Empresa de Caxias do Sul é alvo de operação do MPRS por suspeita de fraude em concurso público
Operação Ilegalle apura irregularidades na gestão de inscrições de concurso em Santa Vitória do Palmar; ação também teve apoio em investigação do MPSC sobre licitações

O Ministério Público do Rio Grande do Sul (MPRS), por meio do Grupo de Atuação Especial de Combate ao Crime Organizado (GAECO), deflagrou, na terça-feira, 26 de maio, a Operação Ilegalle, que investiga suspeita de fraude na gestão de inscrições de um concurso público em Santa Vitória do Palmar.
A ação teve como alvo uma empresa de Caxias do Sul responsável pela organização do certame.

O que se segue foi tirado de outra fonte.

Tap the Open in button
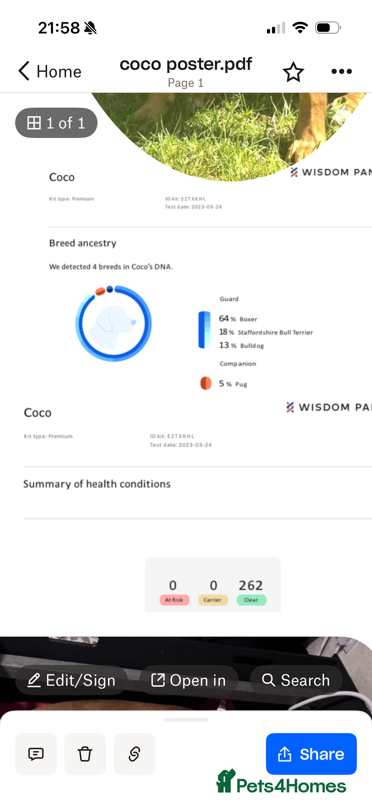This screenshot has height=807, width=372. pos(188,680)
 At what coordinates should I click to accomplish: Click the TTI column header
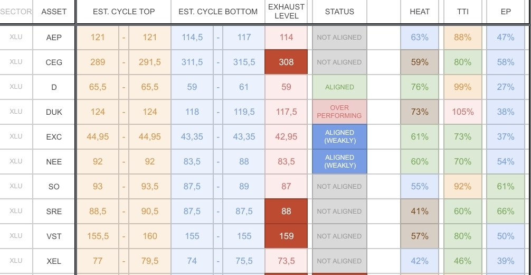(462, 12)
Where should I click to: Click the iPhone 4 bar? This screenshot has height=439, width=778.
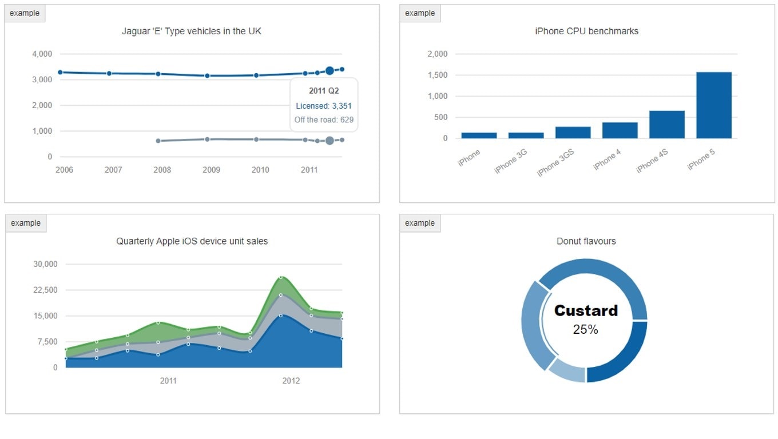tap(620, 130)

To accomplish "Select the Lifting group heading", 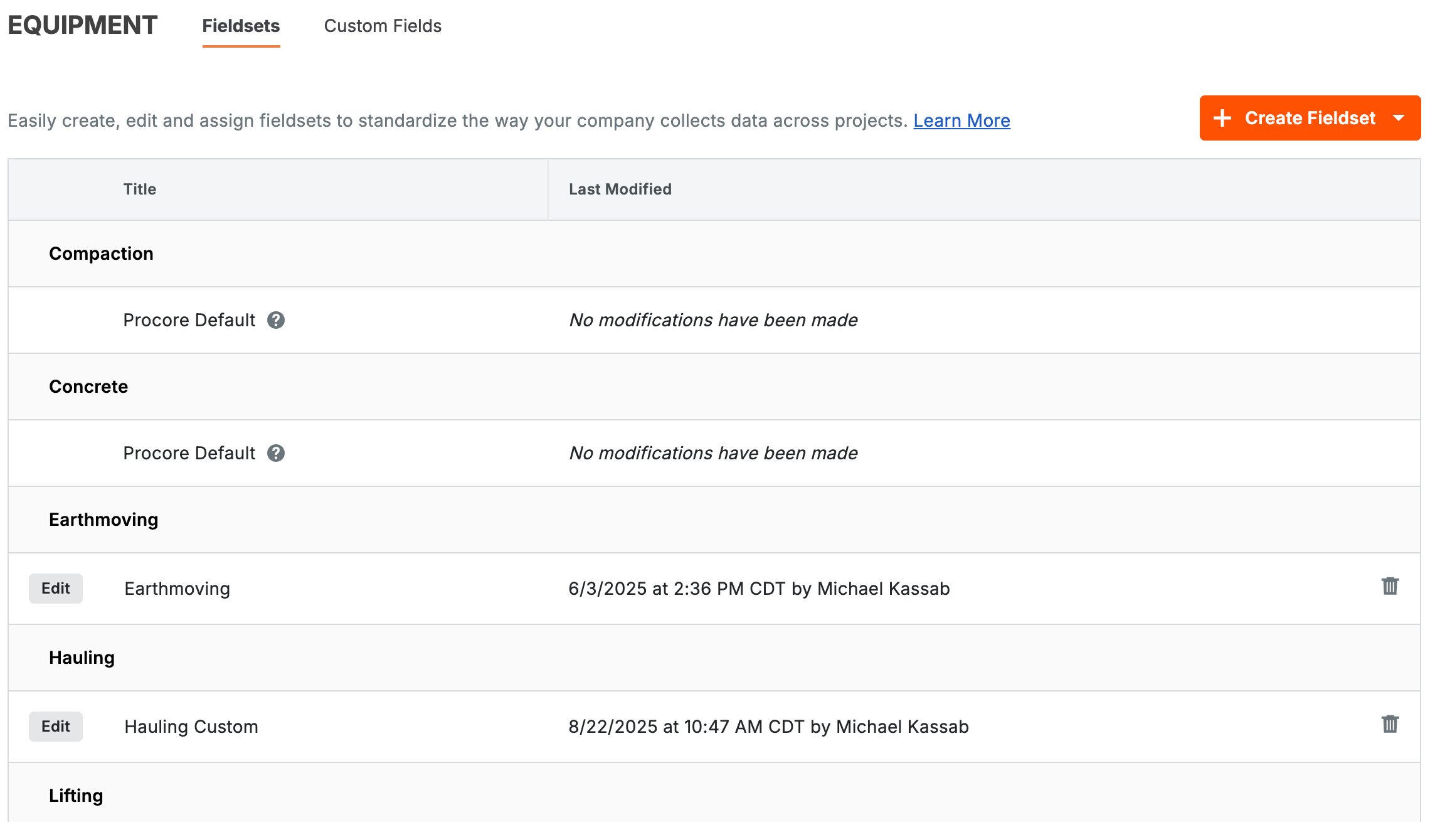I will coord(76,796).
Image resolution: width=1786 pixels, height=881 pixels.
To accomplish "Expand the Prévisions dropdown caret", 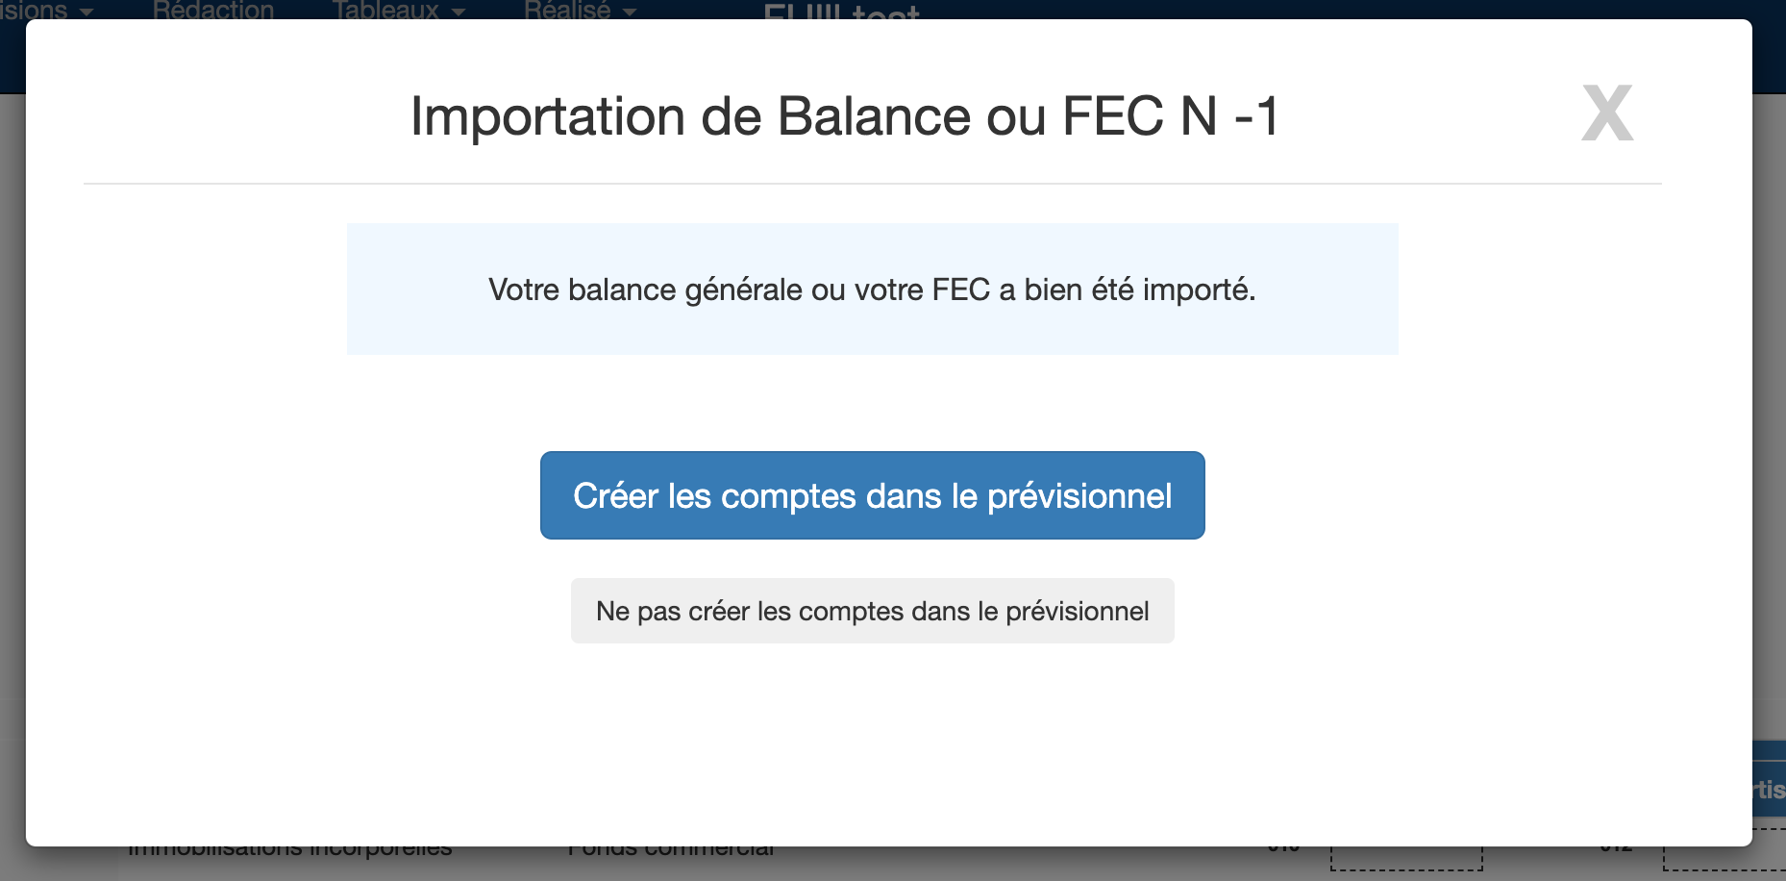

Foram cumpridos quatro mandados de busca no âmbito da investigação do MPRS.
Simultaneamente, o MPRS também atuou em apoio ao Ministério Público de Santa Catarina (MPSC) na Operação Ponto de Corte, que apura irregularidades em licitações envolvendo a mesma empresa e outras a ela vinculadas. Nessa frente, foram cumpridos outros seis mandados de busca.
As investigações apuram apropriação de valores e conluio para direcionamento de contratações em nove cidades do Rio Grande do Sul e de Santa Catarina.
De acordo com o MPRS, a apuração em Santa Vitória do Palmar foi conduzida a partir da atuação do promotor de Justiça Dax Barreto Bogo. A investigação identificou indícios de fraude na gestão das inscrições de concurso com prova prevista para domingo, 14 de junho, envolvendo dezenas de cargos.
A banca organizadora foi contratada por R$ 200 mil. Segundo o Ministério Público, a empresa teria manipulado a lista de candidatos isentos, incluindo indevidamente nomes e classificando como isentos candidatos que, na prática, haviam pago a taxa de inscrição.
A prática teria inflado artificialmente o número de isenções, alcançando cerca de R$ 300 mil, com desvio estimado de R$ 39 mil. A fraude foi identificada após cruzamento de dados com o Cadastro Único e verificação de comprovantes de pagamento.
“Candidatos de concursos públicos dedicam anos de suas vidas a esses projetos profissionais, e as bancas examinadoras são fiadoras desses sonhos. Quando é descoberta uma fraude nos moldes da que investigamos nesta operação, a legitimidade de todo o concurso é posta em xeque”, afirmou o promotor Dax Barreto Bogo.
Segundo ele, caso os fatos investigados sejam confirmados, o objetivo é restituir os valores desviados e requerer todas as sanções cabíveis em lei.
Na investigação conduzida pelo MPSC, com apoio do GAECO/MPRS, foram apurados indícios de fraude em licitações para contratação de empresas organizadoras de concursos públicos. O esquema envolveria a empresa principal e outras utilizadas como interpostas, conhecidas como laranjas.
Conforme a apuração, havia suspeita de combinação de propostas e uso da técnica chamada de “mergulho”, com apresentação de lances artificialmente baixos, seguidos de desclassificações estratégicas para favorecer contratações direcionadas.
Também foram identificados vínculos familiares e societários entre responsáveis pelas empresas e indícios de atuação coordenada em Nova Esperança do Sul, no Rio Grande do Sul, e nos municípios catarinenses de Mirim Doce, Dona Emma, Agrolândia, Rio dos Cedros, Palhoça, Ibicaré, Vargem Bonita e Entre Rios.
As medidas tiveram como alvos sedes empresariais e três pessoas físicas, incluindo advogados, com acompanhamento da Ordem dos Advogados do Brasil (OAB/RS) e apoio da Brigada Militar.